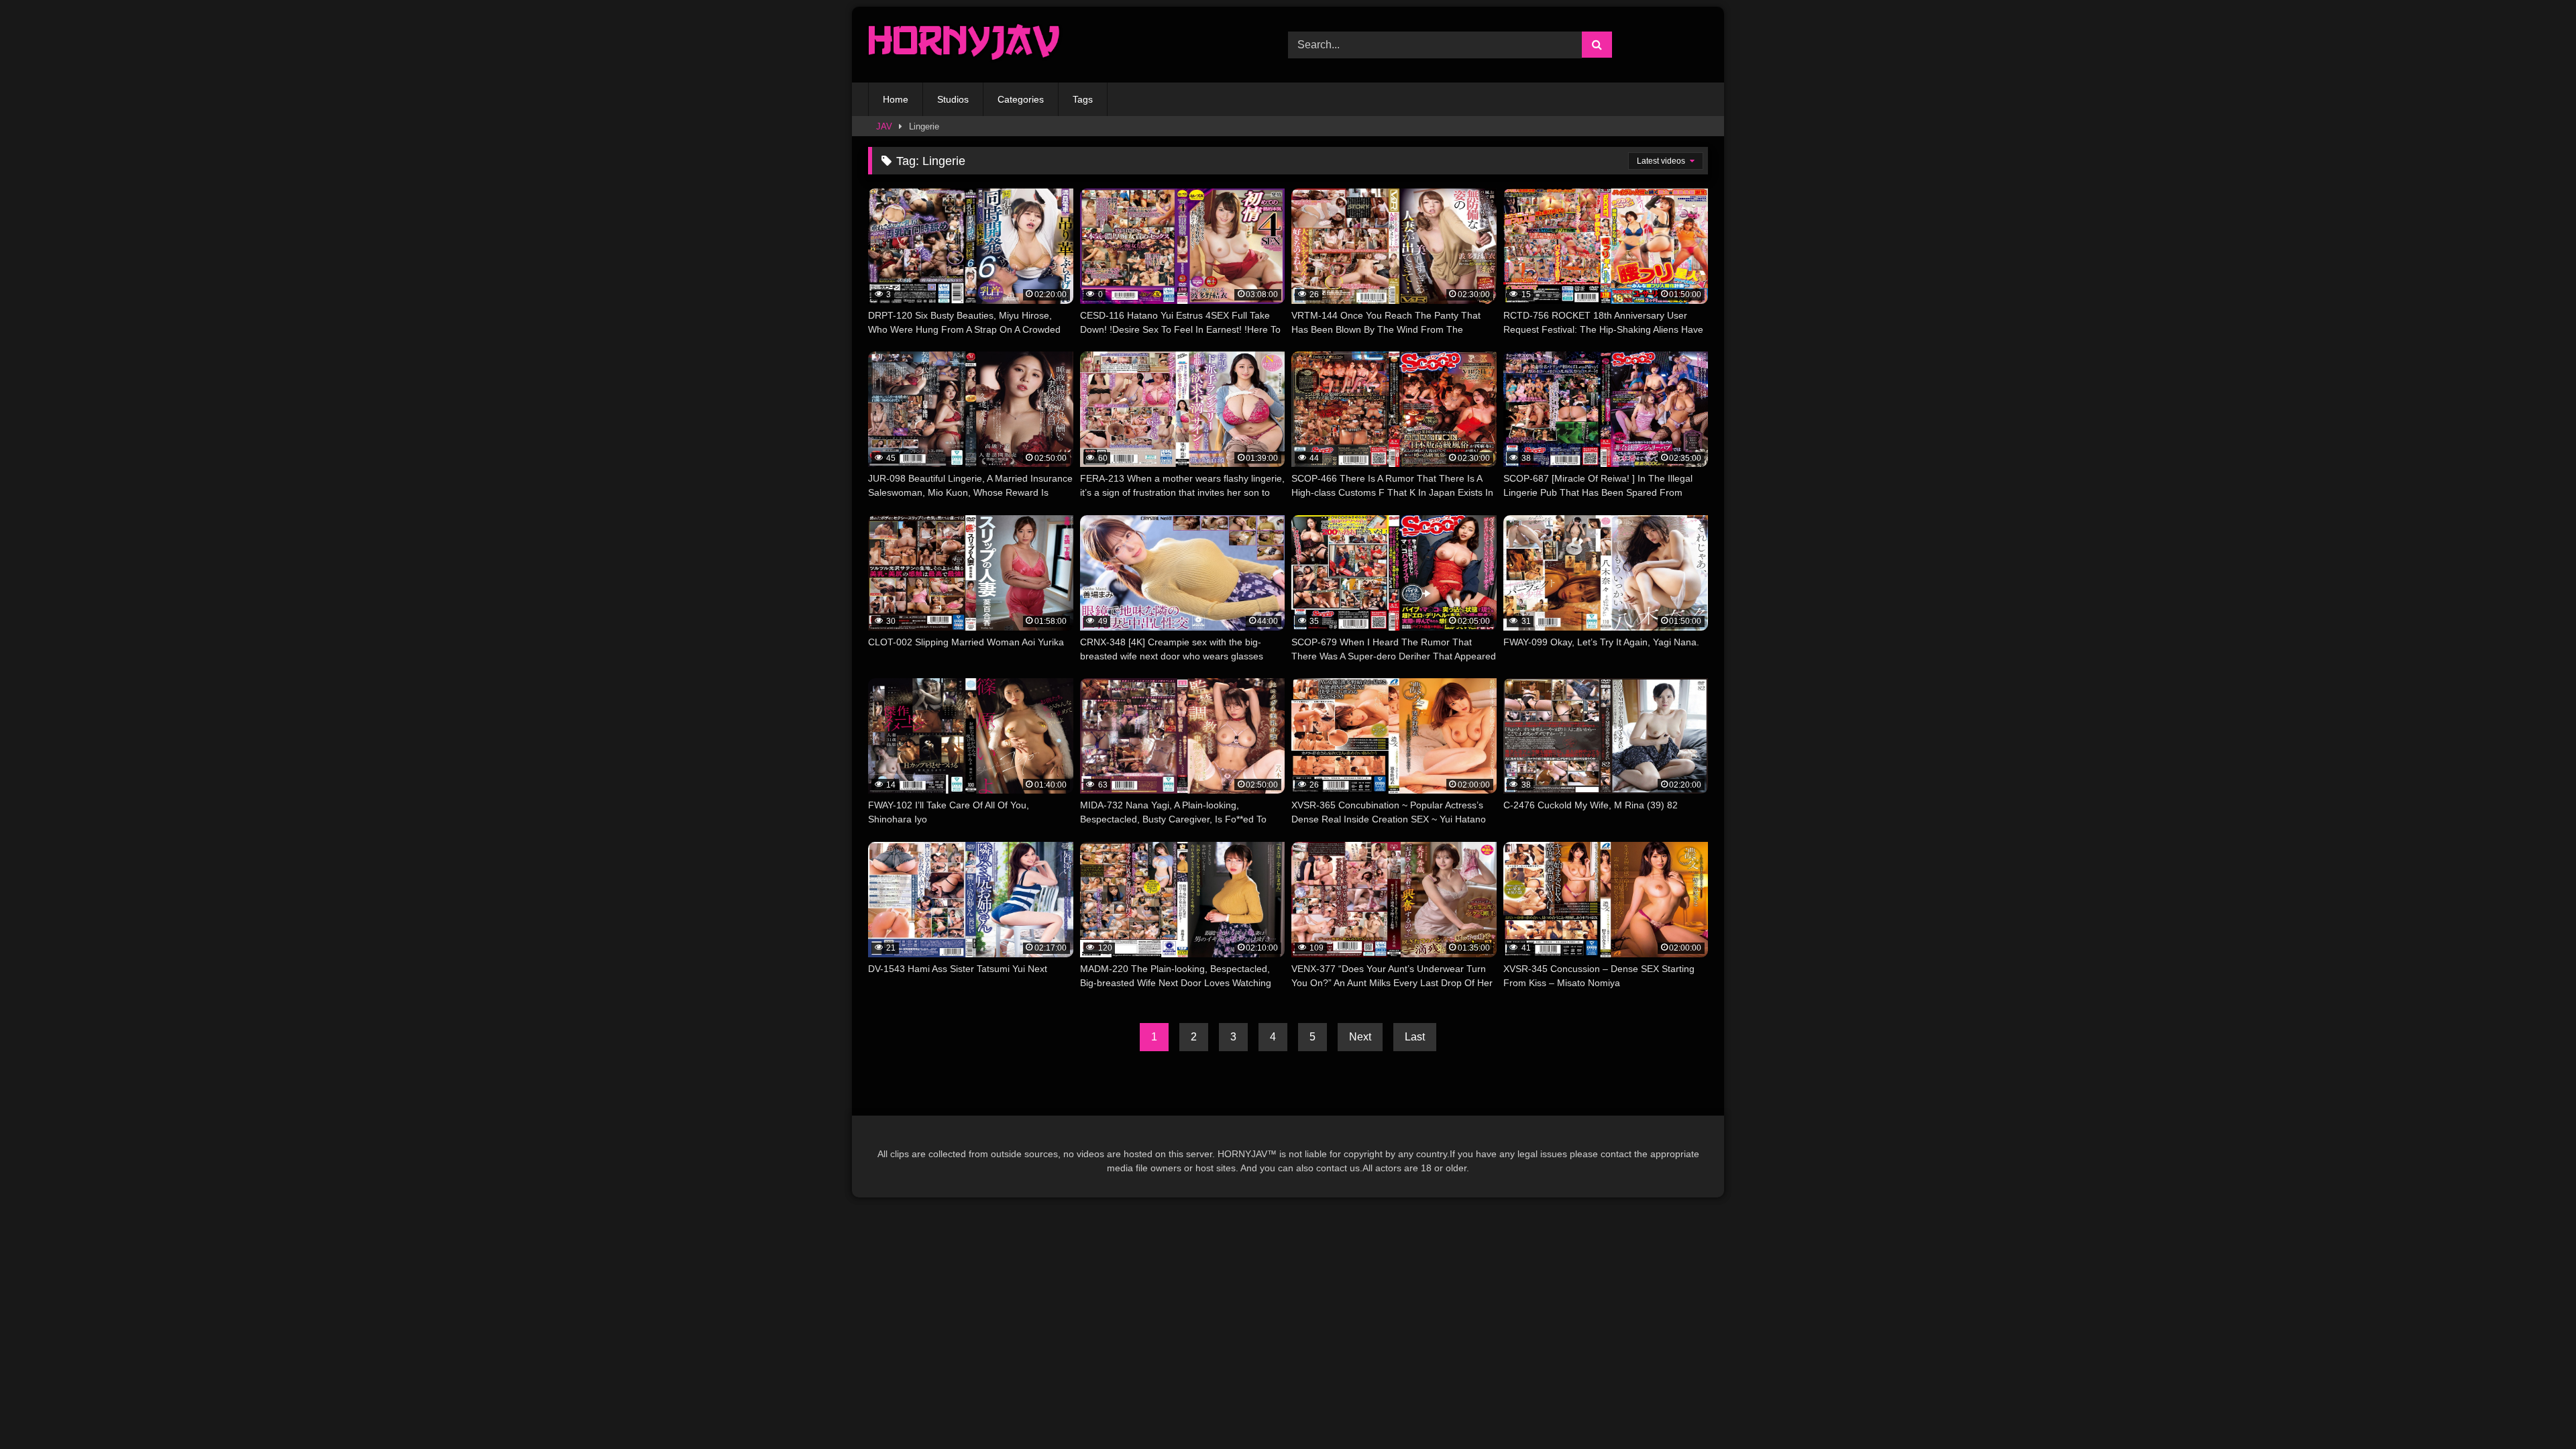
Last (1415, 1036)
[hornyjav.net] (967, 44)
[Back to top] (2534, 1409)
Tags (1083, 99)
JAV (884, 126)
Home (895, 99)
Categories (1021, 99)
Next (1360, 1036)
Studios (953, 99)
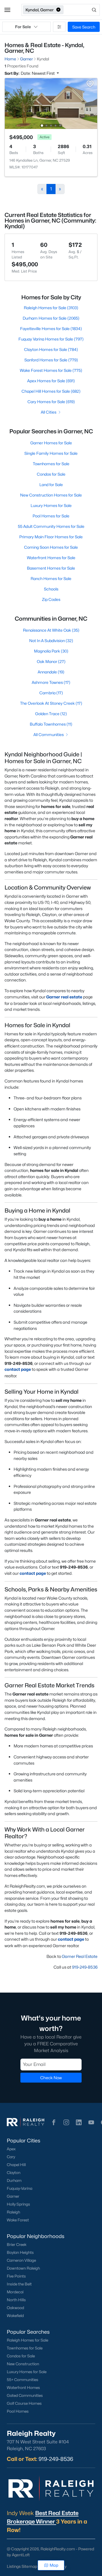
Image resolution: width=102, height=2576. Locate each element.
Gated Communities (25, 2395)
======
Images in the records must not be repeated; everything else should be returned exactly.

__RESPONSE TO THIS EXERCISE__.
Last (1415, 1036)
[hornyjav.net] (967, 44)
[Back to top] (2534, 1409)
Tags (1083, 99)
JAV (884, 126)
Home (895, 99)
Categories (1021, 99)
Next (1360, 1036)
Studios (953, 99)
Image resolution: width=102, height=2576. Locate each element.
Gated Communities (25, 2395)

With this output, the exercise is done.